Así pues, nadie debería extrañarse demasiado por estas nuevas declaraciones escandalosas de Francisco, ya que es bien sabido que la noción que el inquilino de la Casa Santa Marta tiene de la fe se halla en las antípodas de la enseñanza de la Iglesia. Para probarlo, recordemos, entre tantísimas otras falsedades, las enunciadas por Francisco en el reportaje concedido al Padre Antonio Spadaro, director de La Civiltà Cattolica, en el mes de agosto de 2013.

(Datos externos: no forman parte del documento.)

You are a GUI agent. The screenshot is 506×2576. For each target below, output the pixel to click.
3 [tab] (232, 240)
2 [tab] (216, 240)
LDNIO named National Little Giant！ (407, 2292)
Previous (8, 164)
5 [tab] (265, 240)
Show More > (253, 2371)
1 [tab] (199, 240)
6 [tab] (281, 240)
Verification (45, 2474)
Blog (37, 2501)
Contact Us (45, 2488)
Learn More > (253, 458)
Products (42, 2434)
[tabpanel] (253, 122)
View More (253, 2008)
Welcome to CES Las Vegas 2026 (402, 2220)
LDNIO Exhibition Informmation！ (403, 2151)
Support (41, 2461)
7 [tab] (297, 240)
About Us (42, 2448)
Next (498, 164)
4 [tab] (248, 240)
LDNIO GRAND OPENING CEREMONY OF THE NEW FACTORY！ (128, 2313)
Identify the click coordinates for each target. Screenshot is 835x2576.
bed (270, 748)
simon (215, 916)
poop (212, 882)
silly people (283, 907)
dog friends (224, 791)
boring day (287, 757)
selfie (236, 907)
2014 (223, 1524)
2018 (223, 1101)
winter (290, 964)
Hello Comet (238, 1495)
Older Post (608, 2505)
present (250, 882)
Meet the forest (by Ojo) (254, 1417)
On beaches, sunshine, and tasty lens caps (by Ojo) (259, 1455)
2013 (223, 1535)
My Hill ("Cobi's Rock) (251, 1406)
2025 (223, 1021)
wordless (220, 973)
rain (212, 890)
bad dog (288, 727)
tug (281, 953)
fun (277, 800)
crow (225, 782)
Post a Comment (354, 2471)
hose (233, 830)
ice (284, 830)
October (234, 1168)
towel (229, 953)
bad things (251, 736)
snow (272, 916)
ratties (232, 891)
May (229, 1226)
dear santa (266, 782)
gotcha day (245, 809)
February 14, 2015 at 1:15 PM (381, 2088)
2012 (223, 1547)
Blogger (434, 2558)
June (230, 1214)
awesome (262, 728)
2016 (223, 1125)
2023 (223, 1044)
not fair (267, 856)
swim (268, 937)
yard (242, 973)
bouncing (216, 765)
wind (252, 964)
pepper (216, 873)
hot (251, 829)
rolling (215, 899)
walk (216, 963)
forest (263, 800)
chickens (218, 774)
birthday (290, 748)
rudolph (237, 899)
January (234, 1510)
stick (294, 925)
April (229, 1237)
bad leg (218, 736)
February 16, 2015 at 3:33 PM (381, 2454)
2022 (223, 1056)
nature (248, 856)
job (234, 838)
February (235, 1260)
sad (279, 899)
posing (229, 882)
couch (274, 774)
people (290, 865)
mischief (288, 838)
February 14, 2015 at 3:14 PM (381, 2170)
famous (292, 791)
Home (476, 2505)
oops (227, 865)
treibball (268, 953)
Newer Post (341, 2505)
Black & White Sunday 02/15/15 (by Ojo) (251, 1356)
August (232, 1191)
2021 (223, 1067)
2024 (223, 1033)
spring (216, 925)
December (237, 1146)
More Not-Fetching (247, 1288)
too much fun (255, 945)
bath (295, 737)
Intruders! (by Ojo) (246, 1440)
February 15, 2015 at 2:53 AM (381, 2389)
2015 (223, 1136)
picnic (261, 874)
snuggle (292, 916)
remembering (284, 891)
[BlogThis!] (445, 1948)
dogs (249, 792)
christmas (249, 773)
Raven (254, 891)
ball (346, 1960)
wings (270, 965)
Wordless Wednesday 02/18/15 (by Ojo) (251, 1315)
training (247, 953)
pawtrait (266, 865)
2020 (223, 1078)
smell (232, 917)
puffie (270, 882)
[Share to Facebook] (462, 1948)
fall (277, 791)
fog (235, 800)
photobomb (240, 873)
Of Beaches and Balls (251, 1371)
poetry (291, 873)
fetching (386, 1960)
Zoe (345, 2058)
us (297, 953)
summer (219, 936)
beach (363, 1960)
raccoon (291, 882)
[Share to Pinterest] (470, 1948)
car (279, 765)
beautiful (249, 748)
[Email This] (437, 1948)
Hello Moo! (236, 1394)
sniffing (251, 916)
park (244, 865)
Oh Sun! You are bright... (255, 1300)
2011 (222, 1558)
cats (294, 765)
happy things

Francisco expresó allí un punto de vista totalmente novador en lo que concierne a la naturaleza de la virtud teologal de la Fe, aseverando que la duda y la incertidumbre deberían formar parte de ella, so pena de caer en la « arrogancia », de encontrar a un Dios que sería « a nuestra medida », de tener sobre El una visión « estática y no  evolutiva », de tender de un modo exagerado hacia la « seguridad doctrinal »…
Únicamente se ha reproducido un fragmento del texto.